There’s a piece over at Tobold’s place today about whether the many WAR players will be skipping out to return to WoW within the next several weeks. He himself is leaning toward doing so, and his reasons are solid, even though I myself don’t really see much in them that would lead me back to WoW. But then, I don’t see much of anything that would lead me back to WoW at this point.
It’s important to note that I’ve had a wonderful time with WAR, thanks in large part to the excellent camaraderie from the Casualties. But it’s also worth noting that it was partly due to certain prodding that I was motivated to even try to sign in last night, and I didn’t try so hard as to bother checking after a couple of hours to see if the servers were back up.
The bottom line is that I’m bored with Warhammer.

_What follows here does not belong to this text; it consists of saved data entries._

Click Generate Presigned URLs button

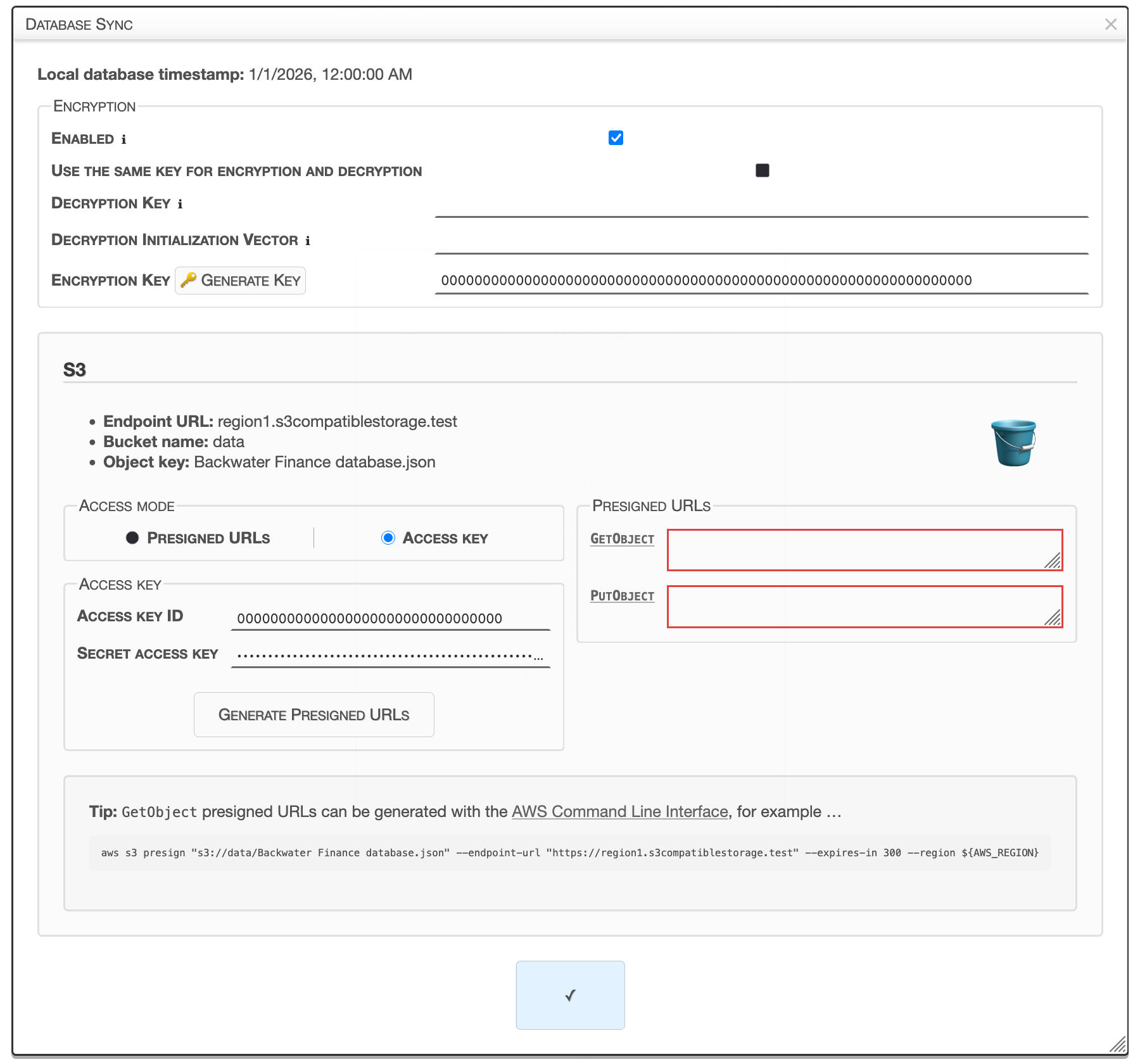pos(314,714)
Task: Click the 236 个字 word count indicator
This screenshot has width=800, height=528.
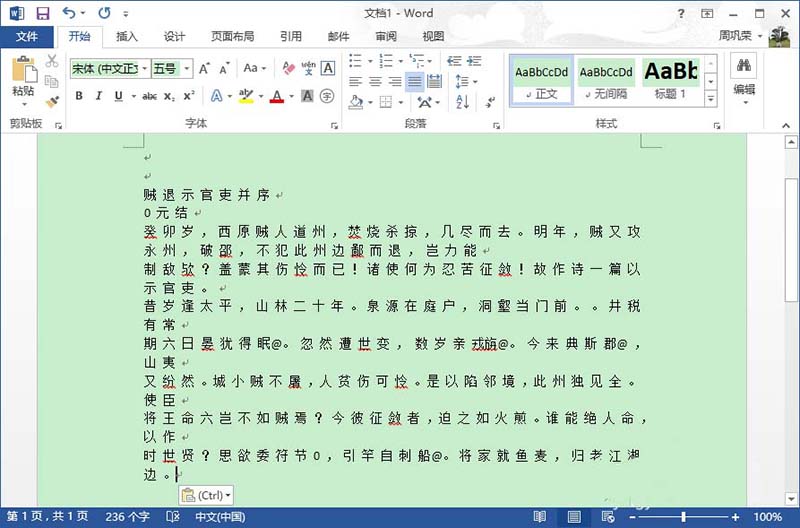Action: point(126,517)
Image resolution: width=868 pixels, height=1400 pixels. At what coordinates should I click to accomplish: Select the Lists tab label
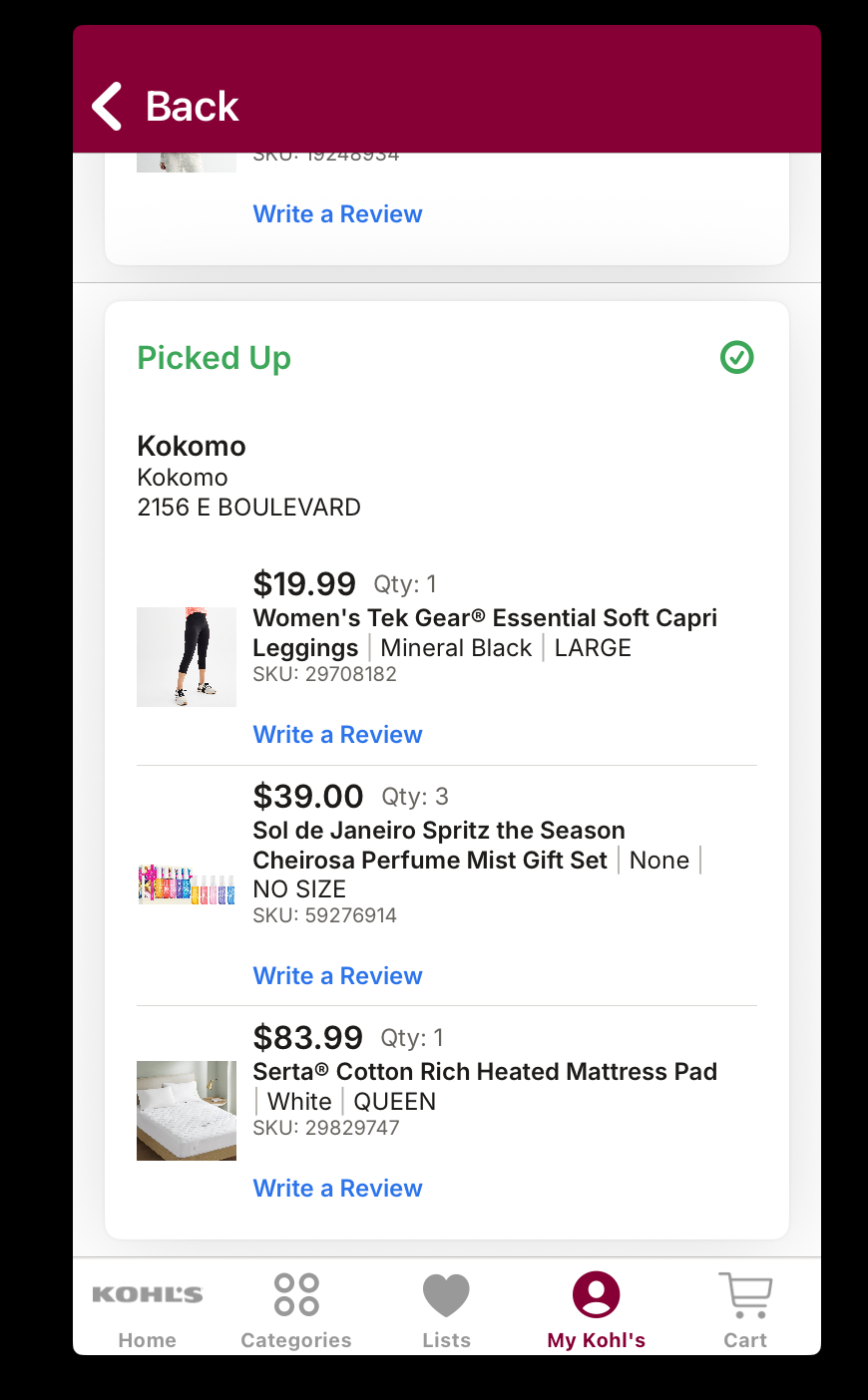tap(446, 1340)
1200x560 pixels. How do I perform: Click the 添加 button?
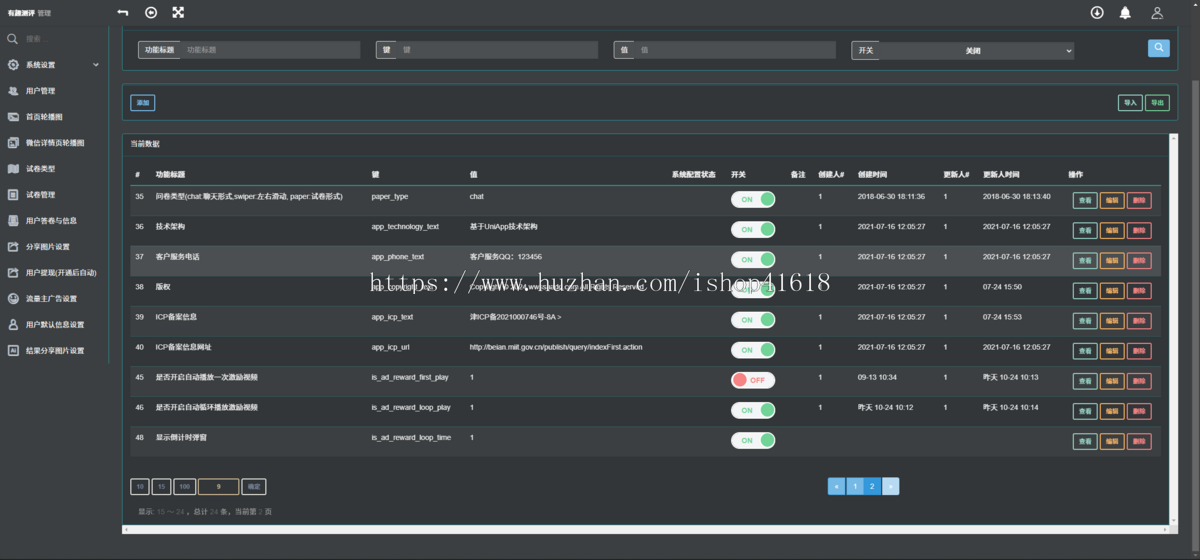142,103
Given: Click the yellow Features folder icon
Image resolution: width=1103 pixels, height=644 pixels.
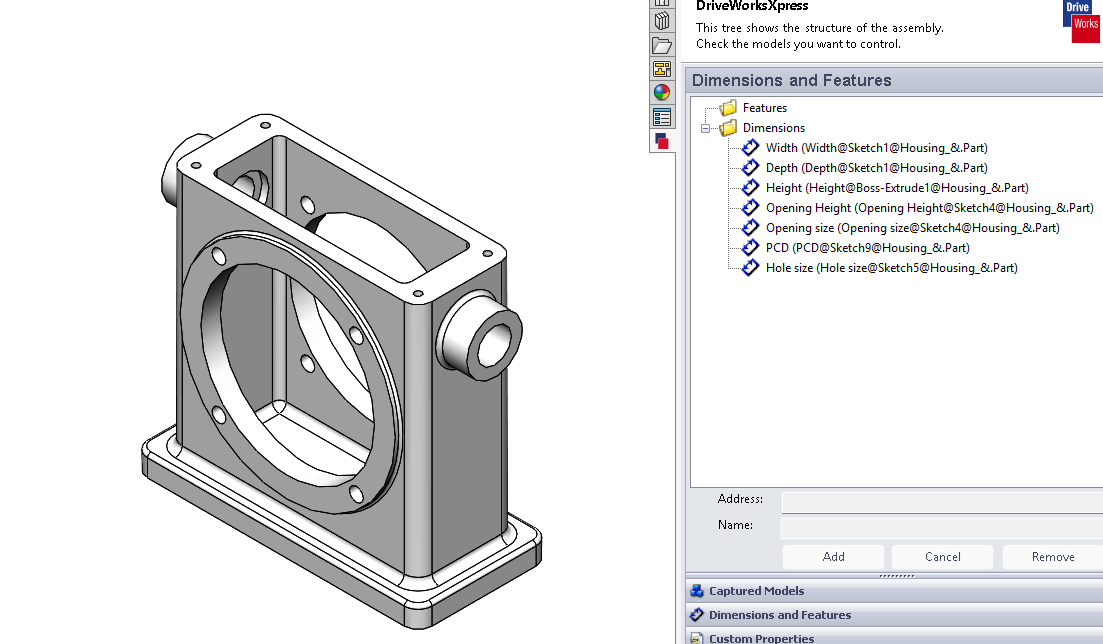Looking at the screenshot, I should [728, 107].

Now, maybe I just dumped too much time into it too quickly – that’s very possible. Maybe this will pass. Maybe I’ll come out of the weekend swinging for the fences for Emperor Karl Franz. But since Sunday I have been far more motivated to sign into and play EVE than I have Warhammer. I would like to stick with it; I’ve made excellent progress so far. But the nature of a subscription MMO is that you’re either in or out; either you’re getting enough play and enjoyment in to keep paying the monthly fee, or you’re not. And I’m not one of those that lets subscriptions continue on games I’m not playing. Ever.

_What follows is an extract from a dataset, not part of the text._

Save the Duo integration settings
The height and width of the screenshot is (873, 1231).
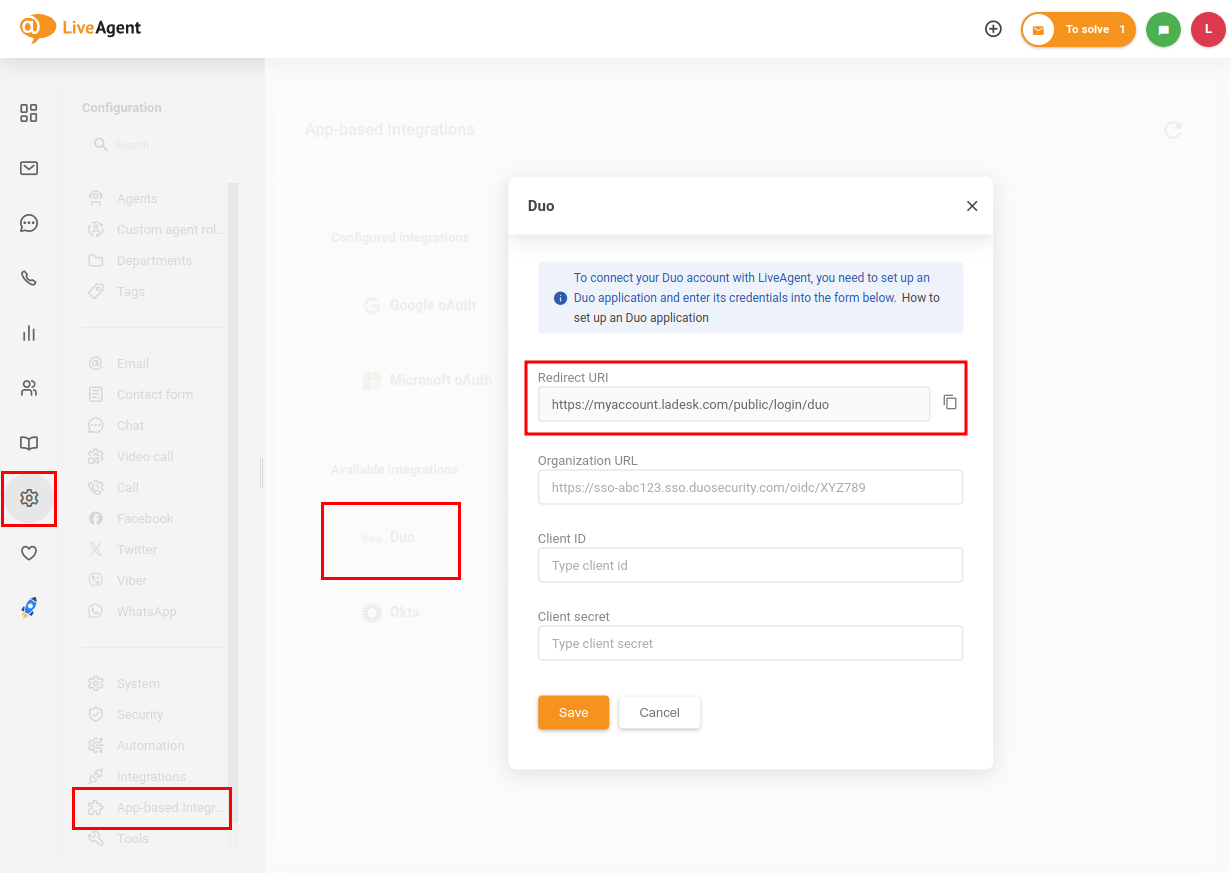573,712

The fact that Destruction and half the class options in the game became unexpectedly unplayable is part of the problem. I love the Bright Wizard and the Ironbreaker but every other class I was interested in was on the Destruction side, and the failure of the game’s delicate balance across faction and tier on Thorgrim ensured that the part of the game I was most enjoying – the RvR – just didn’t happen there. It’s not unplayable in an absolute sense, of course – but it was and is unplayable for me.
Also, and I’m being blunt here, the game lacks depth. Something I’ve been praising it for is the fact that it drops you into the main thrust of the action almost right away when you start playing. This is a wonderful way to keep low-level players interested and involved after the early adopters have moved on, but it has a downside, too; the game doesn’t evolve much as you move up in rank. Play in Tier 3 is pretty much the same as it was in Tier 1, and if there are more scenarios to play, it doesn’t really matter if two thirds of them never fire. All of Warhammer’s positive innovations in open grouping, Public Quests and living guilds mask the fact that its PvE play is really quite shallow – nobody is going to stick around with WAR if their experience depends on this aspect of play, and balance problems insure that for many, RvR doesn’t happen right.

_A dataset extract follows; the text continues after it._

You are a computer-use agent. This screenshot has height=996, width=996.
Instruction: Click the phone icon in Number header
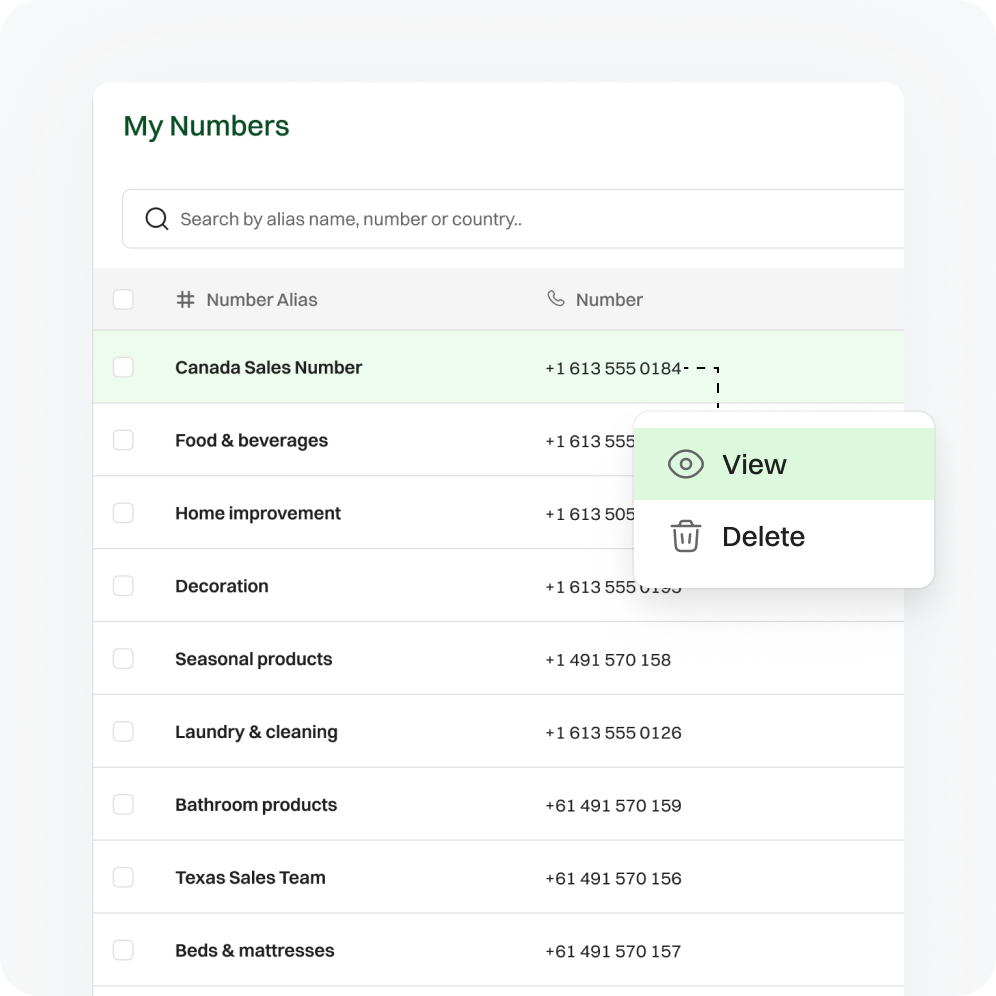click(x=556, y=299)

WAR depends on balance. Balance between Order and Destruction, between different Tiers, and between PvE and RvR. It turns out to depend very much on balance in all these areas, and that balance turns out to be very delicate. World RvR just doesn’t happen every night, even in prime time, so you start playing more scenarios. This drives more people out of world RvR and into Scenarios, and the next thing you know, scenarios are all anyone is doing. Scenarios get boring after a while – you’re clearly intended to play a mix of scenarios, world RvR and PvE/PQs, but this is dependent on a mix of population doing all three. If the population shifts into one of these (as it has done,) the others become untenable, and the only alternatives become pure PvE questing or farting around with crafting. WAR’s PvE (outside of PQs) is good but shallow and its crafting is both good and deep but very narrow. It’s just not enough to keep people playing, and it’s certainly not as good as the PvE questing in EQ2 – or even in WoW.
Warhammer is a terrific game that launched well and appears to be moving in a good direction post-launch. It’s better – flatly better – than Age of Conan – and that game was itself much better than its detractors made it out to be. It’s better than World of Warcraft in my opinion, and it’s a wonderful addition to the hobby. But it needs time to smooth out a lot of issues, many of which are more than strictly mechanical, and therefore more difficult to fix.
I just don’t have it in me to shell out $15 a month for a game I’m not playing – or even for a game I’m only playing a little bit. I need to be able to get at least one good session or two a week in, and if I’m not enthused to play, I won’t get that. It has a little over a week to sell me again. A dedicated PQ group starting at the bottom of Tier 3 could do that. But without that or something like it, I’ll end up somewhere else after the end of the free month.